Aziz is one of a very select few members of Hussein’s Baath Party with a formal education, having studied English Literature at the University of Baghdad College of Fine Arts. He joined the Baath party in the 1950s, helping to overthrow British rule, and became a close associate of Saddam Hussein’s during his rise to power in the 1970s. During these years he edited Baath party newspapers and served as the cultural affairs minister. Aziz has had full command of Iraqi foreign policy since 1979, and has been responsible for obtaining arms and supplies despite crushing sanctions imposed by the UN.

Throughout his career, Aziz has maintained close connections with the West, thanks to his command of the English language, his understanding of political and cultural imperatives throughout the English-speaking world, and his frequent travels and dealings with Western diplomats. As an individual, he has befriended and commanded the respect of every major Arab leader.

Aziz is successful because of another key attribute in his background: He is Christian. That is to say, he was born Christian. As such, Aziz himself will never be a threat to Saddam’s power within the Baathist party, and so therefore he is trusted by Hussein.
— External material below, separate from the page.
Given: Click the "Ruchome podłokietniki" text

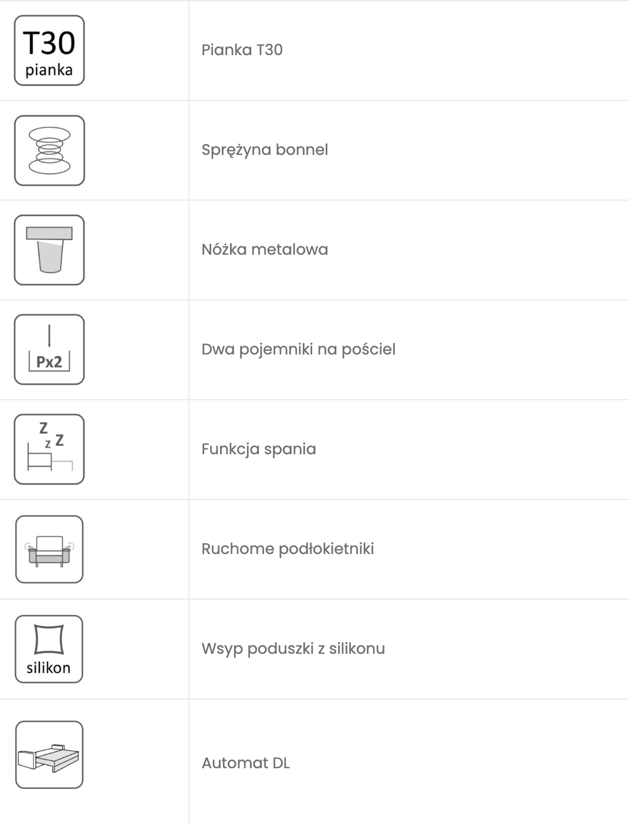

While Hussein has surrounded himself with “Yes Men”, Aziz has the luxury of a bond of trust with Hussein, and has the unique ability to tell it like it is. Without the counsel of Tariq Aziz, Hussein would live in an absolute information vacuum, having no connection with reality. He would ultimately shoot himself in the foot.

Aziz is also responsible for the Iraqi strategy which ultimately defeated the commitment of the UN to put any bite into the bark of its various resolutions seeking to disarm Iraq. If the preamble to today’s war during 2002 was a battle of diplomats between Colin Powell and Tariq Aziz, the latter clearly showed his tenure and greater adeptness; creating rifts not only throughout the UN, but within the Security Council itself as well as NATO and the EU. While the Bush Administration may win the war, the politics of Aziz won the peace and has exposed the US to international criticism and made a martyr of Iraq.

Aziz is a masterful diplomat, a skilled statesman, and Hussein’s most crucial strategist. You kill him, and the Baath Party will be reduced to a mess of thugs and thieves vying for power internally while a weakened Saddam struggles to understand the forces against him.

The Bush Administration clearly understands this.

Yesterday Tariq Aziz appeared at a press conference in Baghdad to quel rumours he had defected. Hours later, the US launched a cruise missile attack designed to kill, according to US military officials, several key Baathists. My suspicion is that Aziz’s movements were tracked from the press conference by ground personnel and/or Unmanned Aerial Vehicles to a building, which then became a target of opportunity too big for the US to resist. It’s even possible that the rumours he had defected were started by the US in order to draw him out of hiding and into the light, though this is giving Bush’s hawks a lot of credit.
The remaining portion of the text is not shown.